APPLES

In the past five years, I have planted nearly fifty apple trees. Not the typical orchard varieties you can climb with or without a ladder, but rather apple trees suitable for suburban backyards. The idea came to me when traveling on bicycle through the French countryside in Normandy. Kilometer after kilometer I noticed lovely “tree fences”. At a cider tasting along the route, I asked the proprietor what trees were growing along the border of his property. He explained that the fences were apple espaliers and in addition to producing up to 100 apples per tree, they were designed to create landscape architecture and delineate his farm from his neighbor’s. From this journey my apple obsession sprouted. At first, I planted just six small trees I purchased for $30 each. For several years I pruned and trained them to grow between the arches of two pergolas. It took three years for fruit to begin growing and my patience wore thin. While lovely, I wanted enough apples to make pies, to eat out of hand, and to share with friends. A delicious bite of apple tart later, I began drawing my own espaliered backyard. Soon a sprawling pencil sketch of a Belgian jump fence emerged. Impatient for fruit, I sought the expertise of apple growers and learned that fruit producing espaliers growing several varieties on one tree were available in early spring. The order went in that November day.

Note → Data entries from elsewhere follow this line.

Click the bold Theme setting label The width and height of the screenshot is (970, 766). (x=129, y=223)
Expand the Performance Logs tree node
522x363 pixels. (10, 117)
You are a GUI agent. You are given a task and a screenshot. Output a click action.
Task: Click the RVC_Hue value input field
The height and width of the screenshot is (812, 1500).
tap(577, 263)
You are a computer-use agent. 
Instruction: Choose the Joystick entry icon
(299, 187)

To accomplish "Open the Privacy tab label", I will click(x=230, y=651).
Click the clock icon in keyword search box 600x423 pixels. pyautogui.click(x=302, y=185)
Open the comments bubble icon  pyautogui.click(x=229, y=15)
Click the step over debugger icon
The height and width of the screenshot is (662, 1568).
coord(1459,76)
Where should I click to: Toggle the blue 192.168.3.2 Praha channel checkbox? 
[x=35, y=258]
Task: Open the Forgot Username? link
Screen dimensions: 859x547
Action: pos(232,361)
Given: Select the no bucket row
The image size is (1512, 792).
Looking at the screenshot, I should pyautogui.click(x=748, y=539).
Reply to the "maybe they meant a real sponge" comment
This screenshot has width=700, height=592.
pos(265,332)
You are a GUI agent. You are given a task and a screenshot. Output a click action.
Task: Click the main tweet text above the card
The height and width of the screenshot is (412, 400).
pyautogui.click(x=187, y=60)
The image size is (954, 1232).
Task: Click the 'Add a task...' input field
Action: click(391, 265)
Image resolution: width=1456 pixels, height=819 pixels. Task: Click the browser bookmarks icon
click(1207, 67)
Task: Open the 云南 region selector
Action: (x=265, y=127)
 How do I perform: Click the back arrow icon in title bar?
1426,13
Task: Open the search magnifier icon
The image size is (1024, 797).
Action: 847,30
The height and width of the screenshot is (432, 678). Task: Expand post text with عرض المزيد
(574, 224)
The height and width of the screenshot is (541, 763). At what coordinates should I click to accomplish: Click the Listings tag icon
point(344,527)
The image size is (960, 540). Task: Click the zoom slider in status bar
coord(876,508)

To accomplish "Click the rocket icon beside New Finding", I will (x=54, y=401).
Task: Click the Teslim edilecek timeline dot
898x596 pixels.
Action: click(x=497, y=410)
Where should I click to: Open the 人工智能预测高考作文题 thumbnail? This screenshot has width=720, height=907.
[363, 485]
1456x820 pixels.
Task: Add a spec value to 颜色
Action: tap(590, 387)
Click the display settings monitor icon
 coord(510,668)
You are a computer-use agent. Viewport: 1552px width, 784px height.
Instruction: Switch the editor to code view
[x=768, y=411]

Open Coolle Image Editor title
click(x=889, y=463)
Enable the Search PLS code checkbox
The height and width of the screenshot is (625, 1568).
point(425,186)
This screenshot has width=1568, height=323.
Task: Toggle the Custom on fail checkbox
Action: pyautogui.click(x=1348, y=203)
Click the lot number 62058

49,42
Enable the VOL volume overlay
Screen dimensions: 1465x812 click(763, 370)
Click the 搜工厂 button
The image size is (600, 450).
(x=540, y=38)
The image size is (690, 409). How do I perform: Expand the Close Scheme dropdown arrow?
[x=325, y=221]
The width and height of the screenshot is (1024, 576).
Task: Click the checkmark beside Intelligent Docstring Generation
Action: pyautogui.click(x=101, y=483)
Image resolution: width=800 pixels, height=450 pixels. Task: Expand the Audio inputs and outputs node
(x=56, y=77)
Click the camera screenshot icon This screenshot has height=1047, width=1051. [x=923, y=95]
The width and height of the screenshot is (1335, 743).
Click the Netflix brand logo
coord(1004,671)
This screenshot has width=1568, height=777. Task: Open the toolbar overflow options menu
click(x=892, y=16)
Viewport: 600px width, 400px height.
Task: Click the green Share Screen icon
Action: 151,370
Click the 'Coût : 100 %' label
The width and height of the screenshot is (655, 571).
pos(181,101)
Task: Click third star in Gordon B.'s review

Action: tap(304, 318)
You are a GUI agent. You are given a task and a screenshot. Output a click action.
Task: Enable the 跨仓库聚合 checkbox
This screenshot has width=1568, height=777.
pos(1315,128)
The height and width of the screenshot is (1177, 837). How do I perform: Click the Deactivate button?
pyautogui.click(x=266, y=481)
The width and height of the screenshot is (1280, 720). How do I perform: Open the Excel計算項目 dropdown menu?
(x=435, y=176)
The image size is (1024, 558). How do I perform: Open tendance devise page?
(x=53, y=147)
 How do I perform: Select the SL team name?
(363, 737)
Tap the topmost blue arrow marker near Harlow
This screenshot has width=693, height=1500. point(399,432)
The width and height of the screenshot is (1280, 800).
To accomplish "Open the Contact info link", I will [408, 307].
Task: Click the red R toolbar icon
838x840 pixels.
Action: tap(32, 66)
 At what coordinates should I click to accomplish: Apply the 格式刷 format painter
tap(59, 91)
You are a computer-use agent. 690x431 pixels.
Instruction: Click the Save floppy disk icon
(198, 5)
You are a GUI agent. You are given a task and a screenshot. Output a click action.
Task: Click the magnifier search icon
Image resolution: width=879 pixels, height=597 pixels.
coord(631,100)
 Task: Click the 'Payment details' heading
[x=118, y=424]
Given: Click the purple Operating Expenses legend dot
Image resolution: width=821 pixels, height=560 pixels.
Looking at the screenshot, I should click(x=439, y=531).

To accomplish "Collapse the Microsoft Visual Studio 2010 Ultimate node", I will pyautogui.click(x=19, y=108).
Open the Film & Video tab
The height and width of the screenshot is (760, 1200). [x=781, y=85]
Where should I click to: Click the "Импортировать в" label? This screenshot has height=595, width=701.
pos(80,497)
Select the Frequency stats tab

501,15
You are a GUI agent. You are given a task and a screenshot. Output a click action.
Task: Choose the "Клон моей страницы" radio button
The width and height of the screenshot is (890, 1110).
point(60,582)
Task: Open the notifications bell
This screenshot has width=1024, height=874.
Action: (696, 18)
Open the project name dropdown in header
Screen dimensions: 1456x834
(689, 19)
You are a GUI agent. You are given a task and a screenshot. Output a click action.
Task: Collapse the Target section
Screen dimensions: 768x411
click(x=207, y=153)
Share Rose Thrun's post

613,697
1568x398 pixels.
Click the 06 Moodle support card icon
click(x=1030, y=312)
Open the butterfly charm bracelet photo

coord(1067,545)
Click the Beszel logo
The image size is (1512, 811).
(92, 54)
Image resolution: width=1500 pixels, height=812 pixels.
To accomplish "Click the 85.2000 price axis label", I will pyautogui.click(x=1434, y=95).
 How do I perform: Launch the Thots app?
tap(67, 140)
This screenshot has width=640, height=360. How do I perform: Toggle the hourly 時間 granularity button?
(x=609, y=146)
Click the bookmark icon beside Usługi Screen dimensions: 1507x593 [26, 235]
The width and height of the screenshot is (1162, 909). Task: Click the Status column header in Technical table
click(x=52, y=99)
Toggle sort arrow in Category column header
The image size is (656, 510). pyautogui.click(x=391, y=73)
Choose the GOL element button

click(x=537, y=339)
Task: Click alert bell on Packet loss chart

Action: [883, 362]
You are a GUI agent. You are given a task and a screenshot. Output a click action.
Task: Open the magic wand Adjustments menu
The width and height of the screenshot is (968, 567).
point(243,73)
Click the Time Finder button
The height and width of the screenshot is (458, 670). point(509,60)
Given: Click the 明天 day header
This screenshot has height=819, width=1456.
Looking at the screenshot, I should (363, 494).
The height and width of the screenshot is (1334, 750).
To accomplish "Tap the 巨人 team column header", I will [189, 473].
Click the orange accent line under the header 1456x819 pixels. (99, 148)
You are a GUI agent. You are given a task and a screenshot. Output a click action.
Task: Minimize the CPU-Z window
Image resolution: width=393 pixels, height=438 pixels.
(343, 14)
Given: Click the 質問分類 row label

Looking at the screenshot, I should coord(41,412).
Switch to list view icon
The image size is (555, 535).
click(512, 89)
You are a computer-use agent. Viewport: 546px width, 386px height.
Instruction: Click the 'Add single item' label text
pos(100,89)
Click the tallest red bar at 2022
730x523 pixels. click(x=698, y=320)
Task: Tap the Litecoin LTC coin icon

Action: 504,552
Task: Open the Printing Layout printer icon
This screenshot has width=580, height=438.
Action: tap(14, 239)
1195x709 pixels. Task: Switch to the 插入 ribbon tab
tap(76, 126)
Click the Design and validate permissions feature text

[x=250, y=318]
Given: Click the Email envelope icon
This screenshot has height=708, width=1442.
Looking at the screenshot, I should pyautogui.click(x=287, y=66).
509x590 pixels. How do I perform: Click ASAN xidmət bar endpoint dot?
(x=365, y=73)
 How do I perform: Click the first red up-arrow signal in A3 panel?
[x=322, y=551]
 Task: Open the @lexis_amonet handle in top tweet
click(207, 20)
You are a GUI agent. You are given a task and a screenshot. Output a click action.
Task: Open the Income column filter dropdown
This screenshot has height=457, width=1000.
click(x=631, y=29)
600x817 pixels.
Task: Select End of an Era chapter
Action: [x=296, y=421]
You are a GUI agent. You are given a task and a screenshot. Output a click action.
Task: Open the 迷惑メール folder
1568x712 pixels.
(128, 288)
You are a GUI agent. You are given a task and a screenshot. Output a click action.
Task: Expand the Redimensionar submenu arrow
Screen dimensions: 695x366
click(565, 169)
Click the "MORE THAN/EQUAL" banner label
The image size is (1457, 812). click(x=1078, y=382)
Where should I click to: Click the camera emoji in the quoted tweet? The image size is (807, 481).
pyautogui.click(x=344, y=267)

Apple trees should be planted in very early spring when New England land is just barely waking up. However, my hopes were dashed when April, and then May, arrived and twenty four inches of snow still covered the entirety of our acre plot. The day my gorgeous specimens arrived, the land was clearly confused. Bulbs planted in late October (daffodils, tulips, hyacinth, crocus and allium) already dappled the garden beds. Color that was meant to begin in late March bloomed all together with their April and May cousins. The beds looked gorgeous, yet crowded. The land was confused. Crossing my fingers, I lined up the apple espaliers, grabbed a shovel and began to dig their new homes. A week later, the satisfaction of a breathtaking image, far exceeded my black and white drawings. Inspecting these cherished trees with their healthy, already heavy fruit weighing down their branches brings relief that the earth knows what it is doing even if I am uncertain. Twenty varieties will be ready for harvest between late September and mid October. The anticipation of the first bite of my apple dream makes my mouth water.